Search code examples
apache-pulsar

Topic replication in Apache Pulsar


The documentation on replication in Pulsar is not very descriptive. I am wondering how the replication works in detail and how the persistence policies for a namespace play into this. The documentation talks about these parameters

  • bookkeeper-ack-quorom: The number of acks (guaranteed copies) to wait for each entry
  • bookkeeper-ensemble: The number of bookies to use for a topic
  • bookkeeper-write-quorum: How many writes to make of each entry

Does bookkeeper-ack-quorom mean, that the ack to the client is delayed until this number of bookies have written the entry to disk?

What is the difference between bookkeeper-ensemble and bookkeeper-write-quorum?

Lets assume I have 3 bookies and I want topics in the namespace to reside on each of them, then I set both values to 3?


Solution

  • Does bookkeeper-ack-quorom mean, that the ack to the client is delayed until this number of bookies have written the entry to disk?

    That's correct. If your ack-quorum is 2 it means you will have 2 guaranteed copies of the message when the publish is successful. In the default configuration, that will mean that the message is written to disk and flushed (fsynced) to disk on 2 machines.

    What is the difference between bookkeeper-ensemble and bookkeeper-write-quorum?

    Ensemble is the number of bookies to be used for a ledger. Most of the time this is configured to be equal than write quorum.

    Setting ensemble > write-quorum will enable "striping of entries across multiple bookies within a single topic.

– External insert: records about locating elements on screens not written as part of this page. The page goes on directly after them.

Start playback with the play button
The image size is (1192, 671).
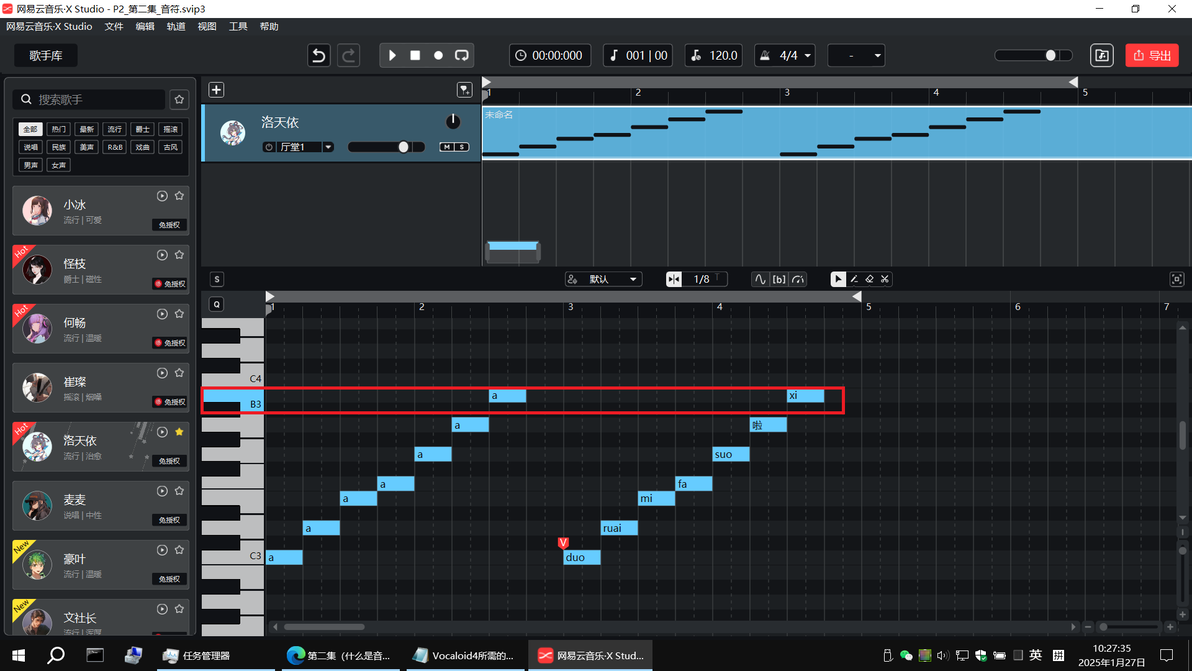click(392, 55)
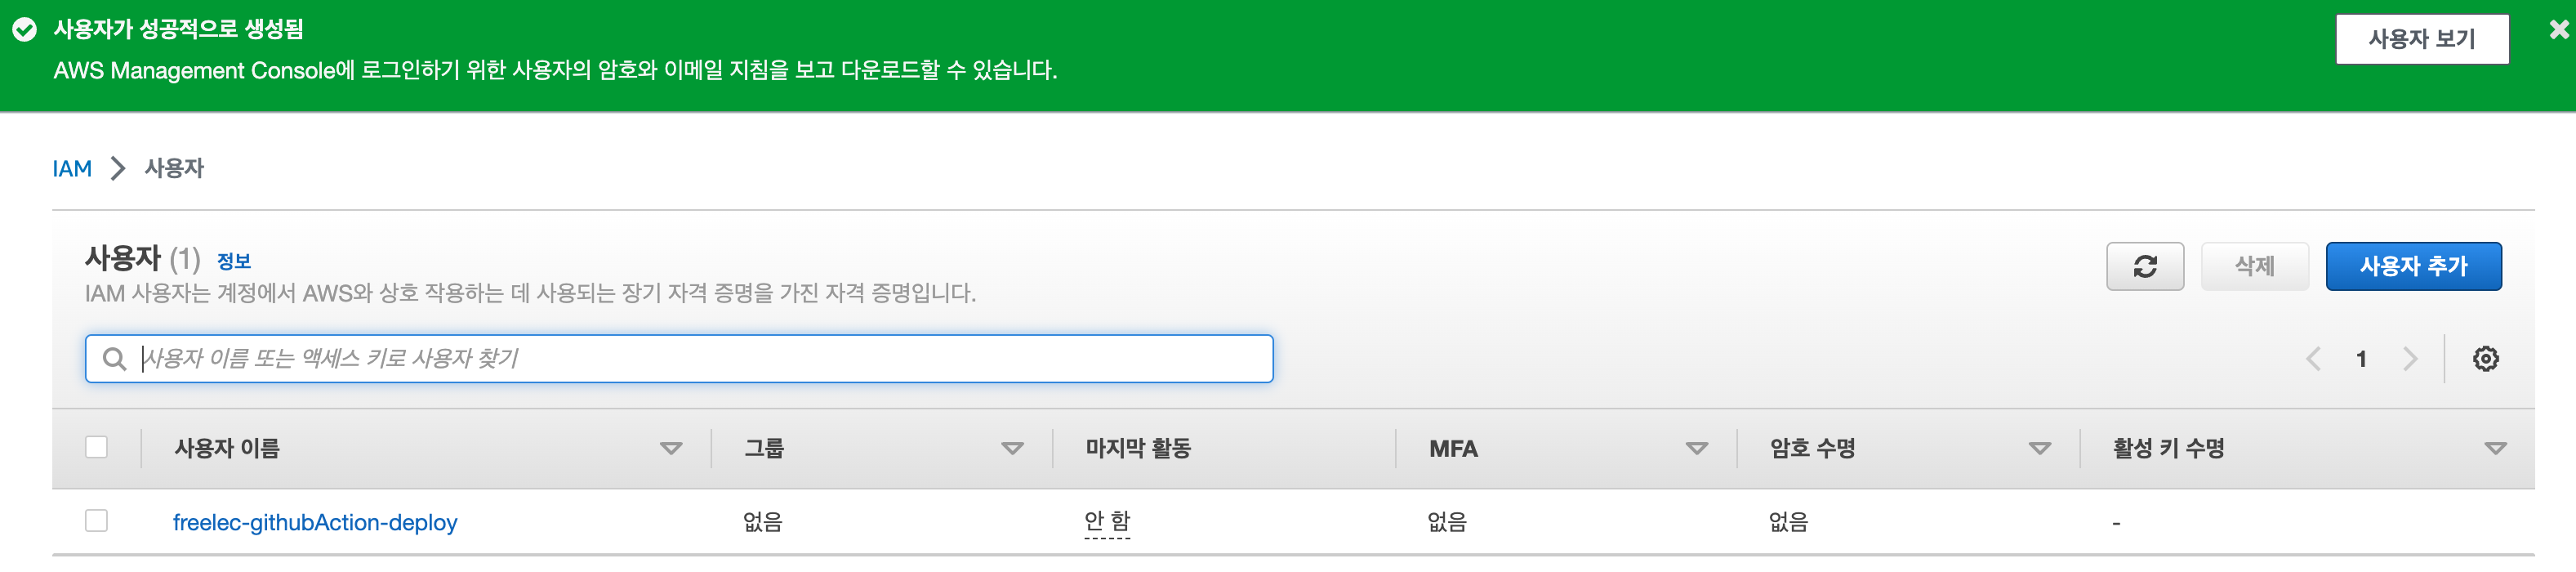Click the 사용자 보기 button
The width and height of the screenshot is (2576, 572).
[x=2421, y=39]
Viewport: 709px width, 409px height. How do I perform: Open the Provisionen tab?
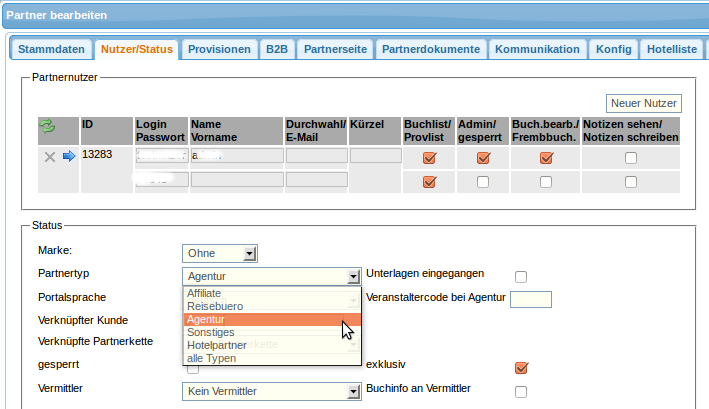tap(219, 49)
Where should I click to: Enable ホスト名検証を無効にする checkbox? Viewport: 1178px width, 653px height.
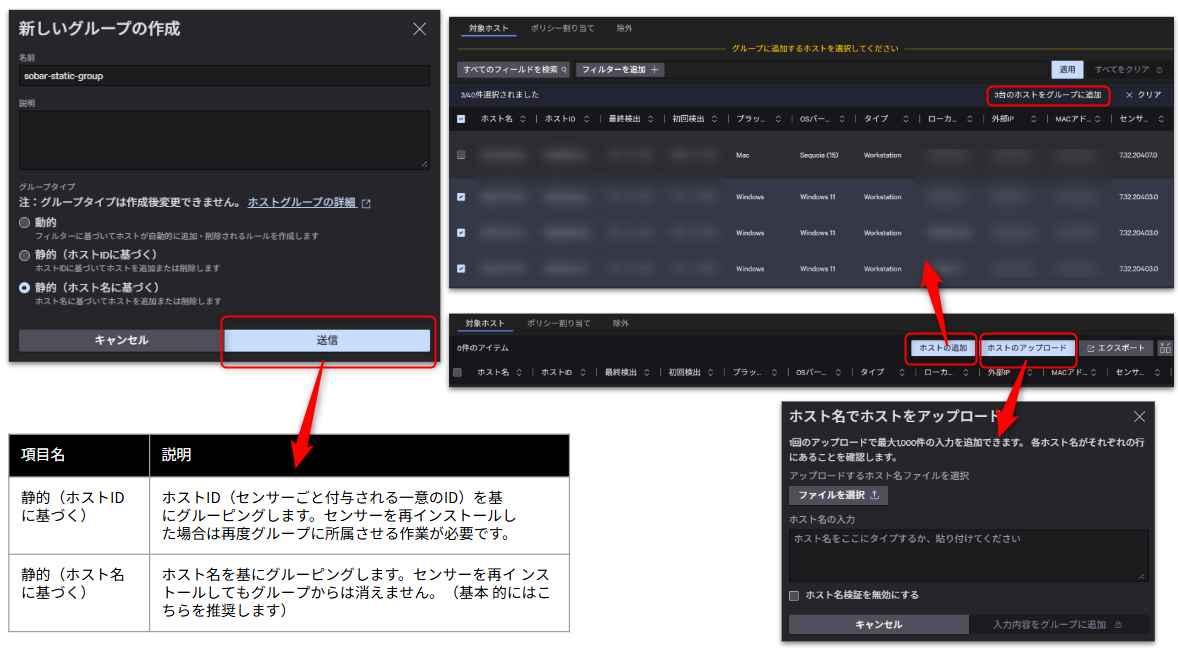tap(794, 596)
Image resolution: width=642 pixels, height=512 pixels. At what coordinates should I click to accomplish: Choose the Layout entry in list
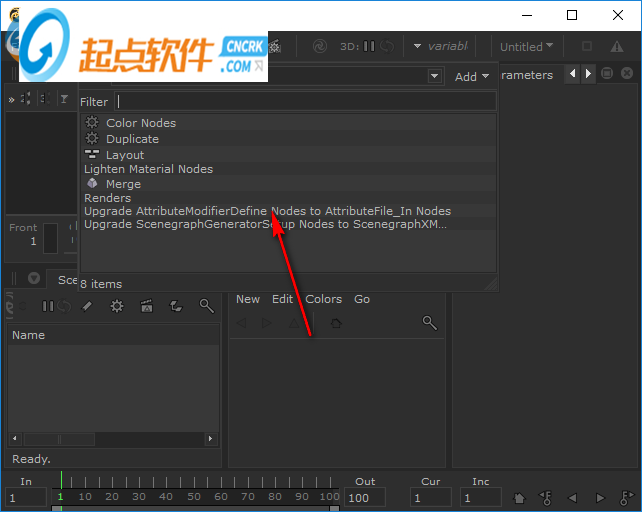pyautogui.click(x=125, y=155)
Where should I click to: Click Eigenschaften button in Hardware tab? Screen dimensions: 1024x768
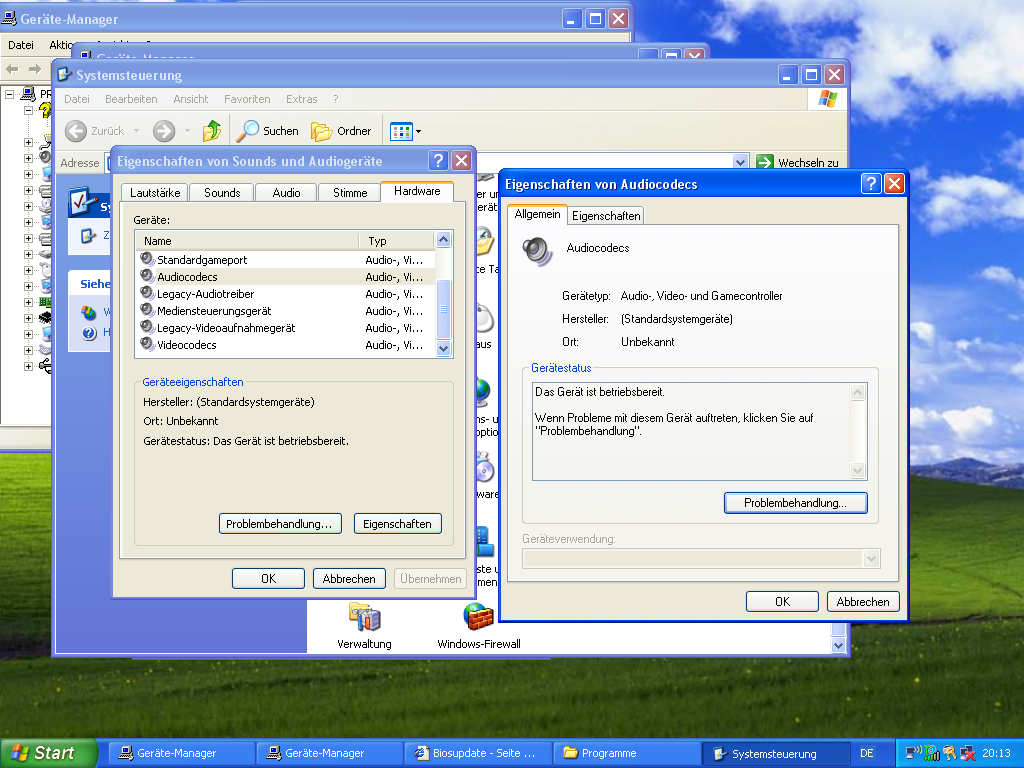(397, 524)
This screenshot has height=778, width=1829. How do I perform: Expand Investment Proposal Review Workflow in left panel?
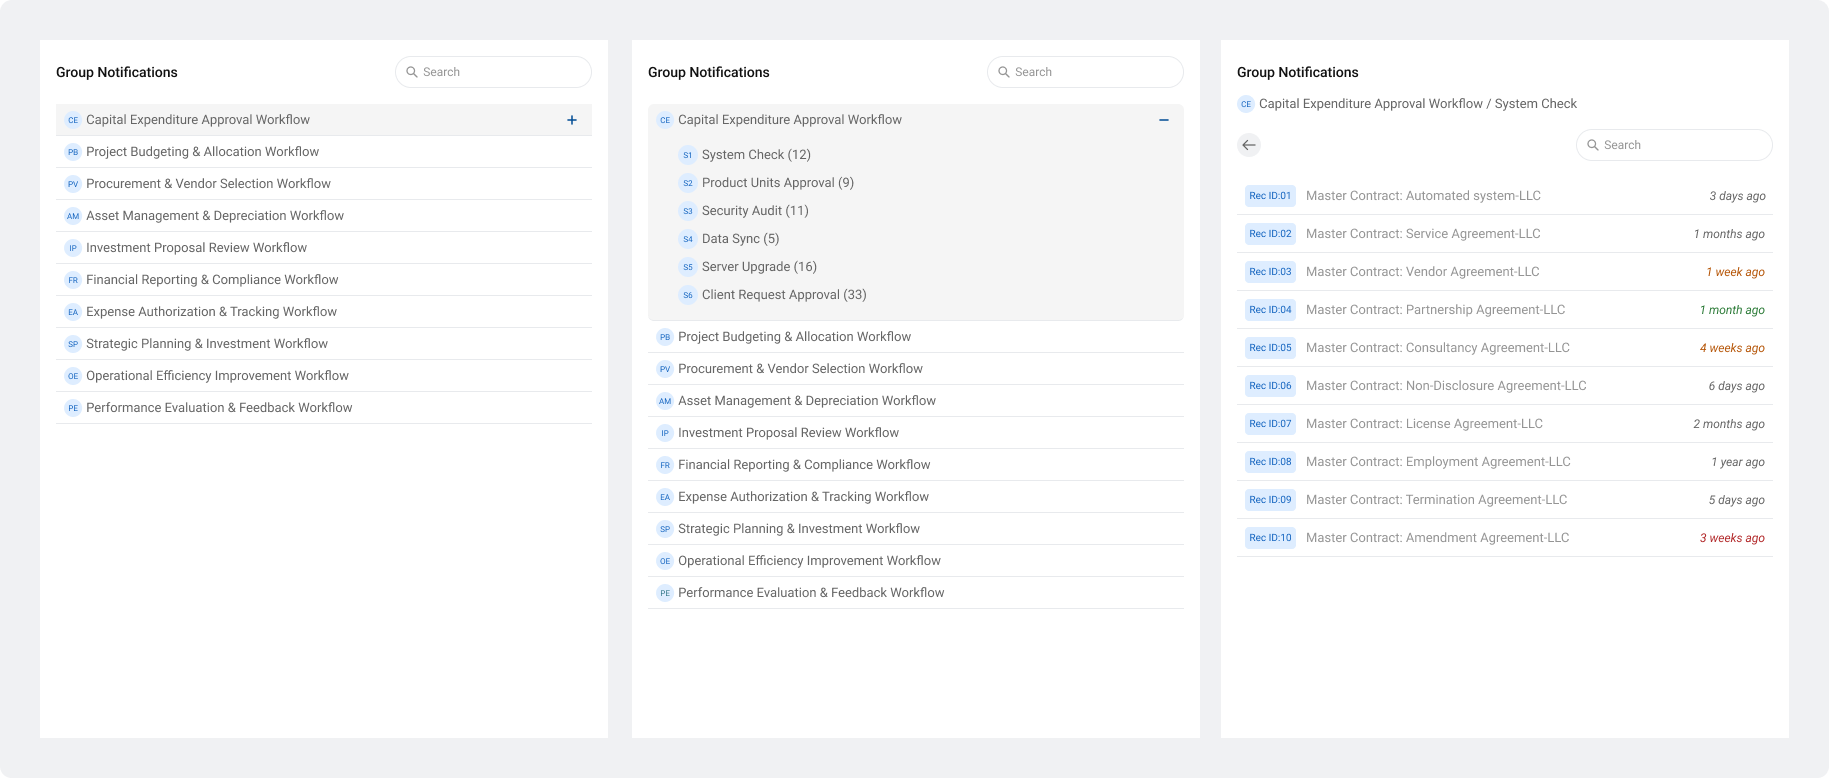coord(196,248)
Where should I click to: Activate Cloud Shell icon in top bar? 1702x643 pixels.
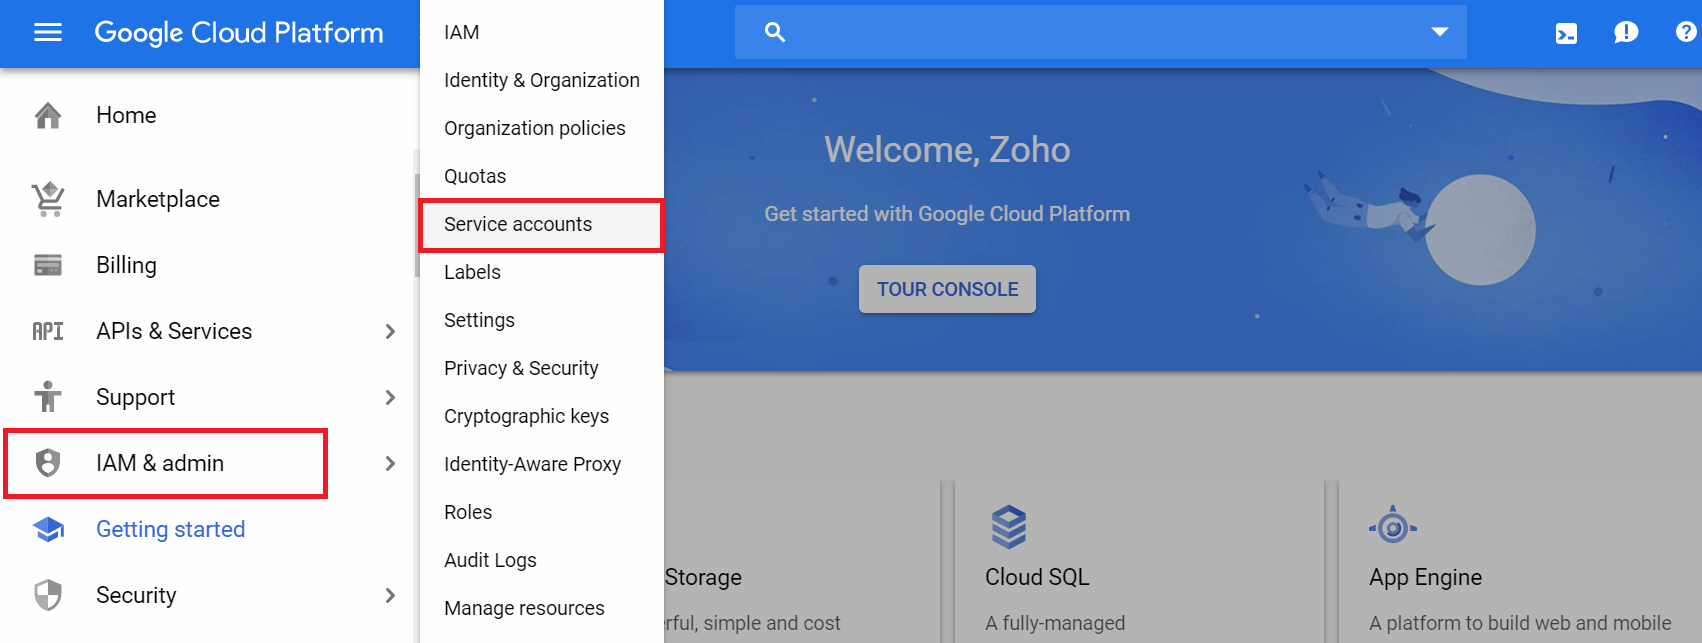(1566, 34)
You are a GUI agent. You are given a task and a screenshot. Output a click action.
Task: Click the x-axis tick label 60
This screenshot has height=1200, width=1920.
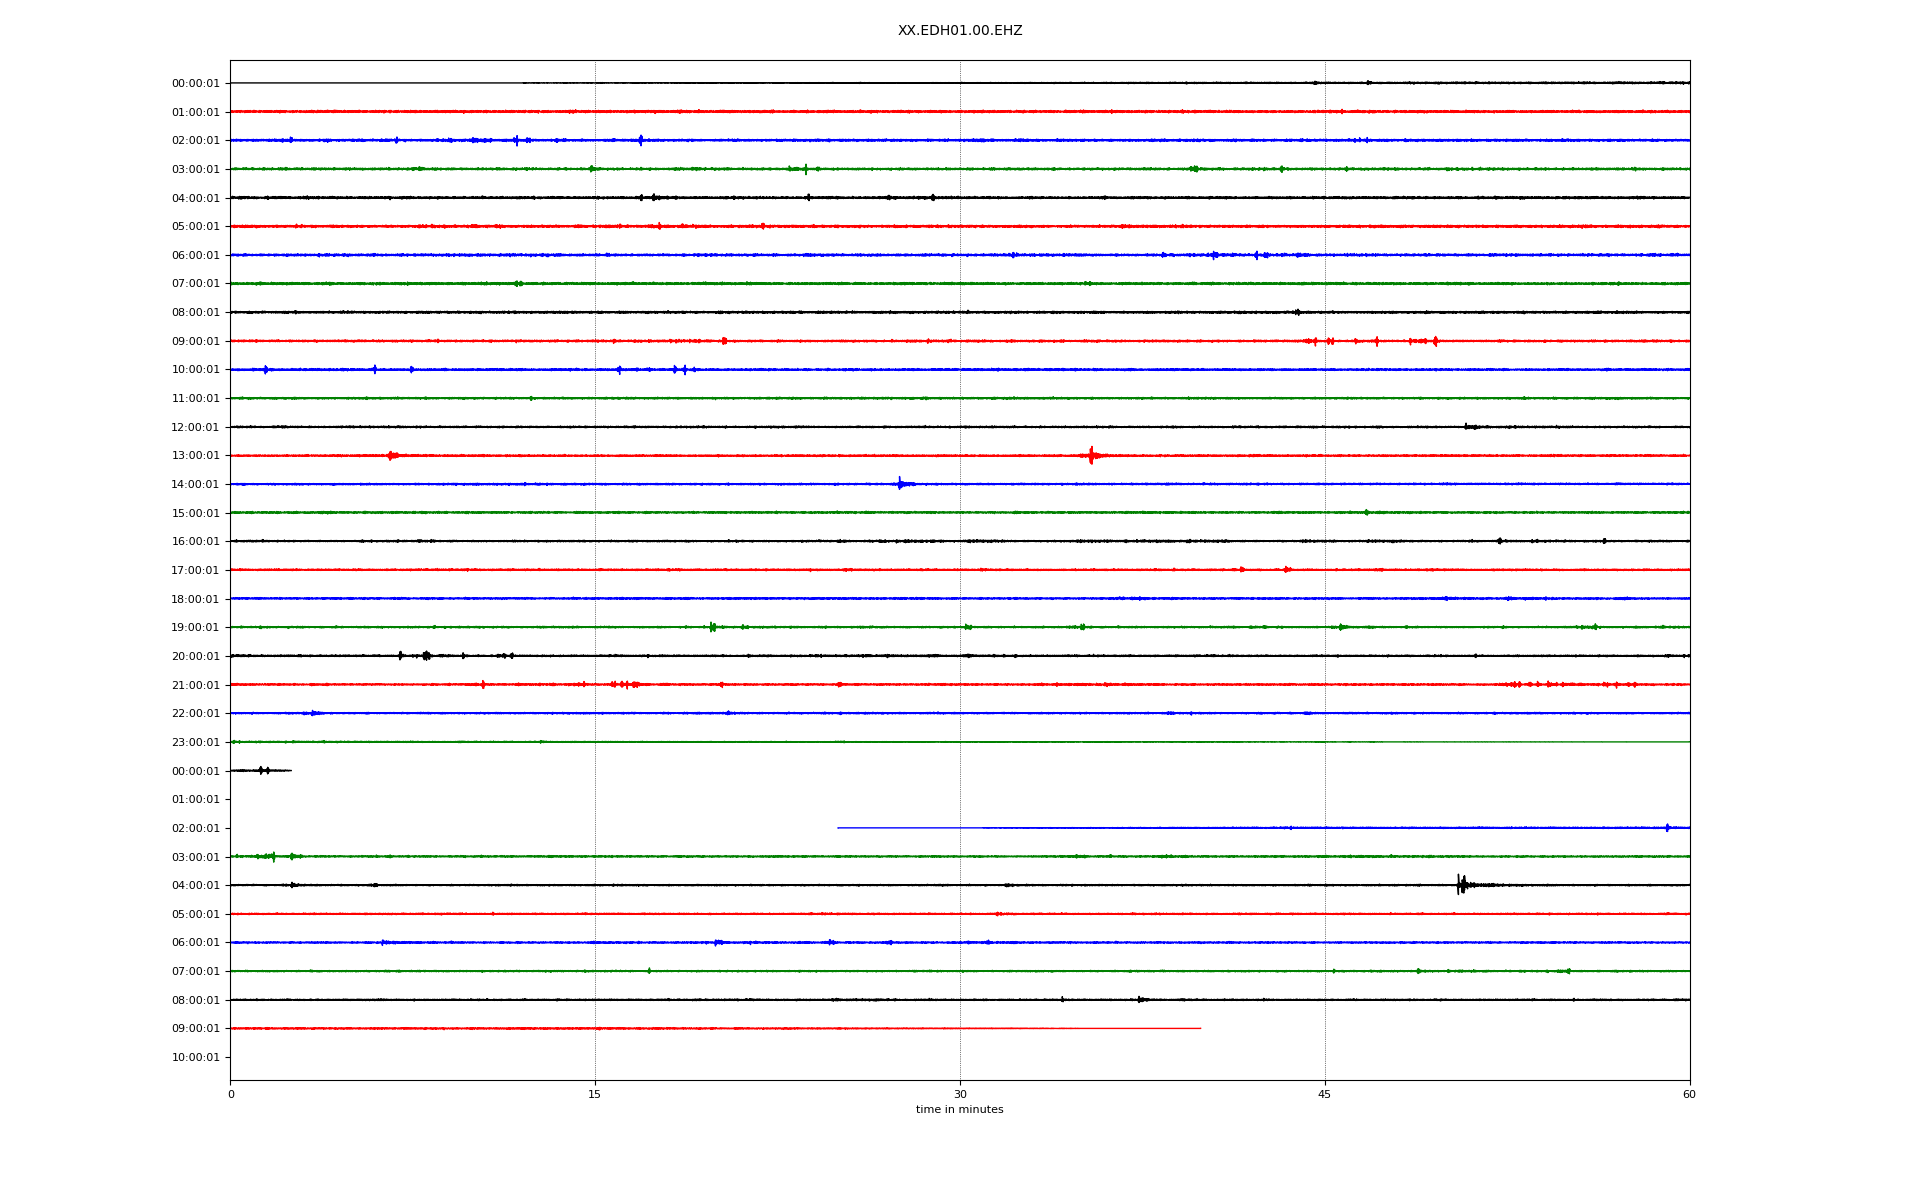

    For example, setting e=5 w=2 a=2 will make:

    • Each message is written in 2 copies and we wait for 2 acks
    • Messages are striped in round-robin across 5 bookies
    • Each bookie will have a subset of the messages 2/5
    • Each bookie will have a small write/read traffic

    Basically it allows to scale up the IO for a single ledger without relaxing ordering.

    Lets assume I have 3 bookies and I want topics in the namespace to reside on each of them, then I set both values to 3?

    Correct. Although ensemble also represent the minimum set of bookies that need to be available in order for writes to be accepted.

    If you have 3 bookies and set ensemble=3, you won't be able to tolerate a node failure.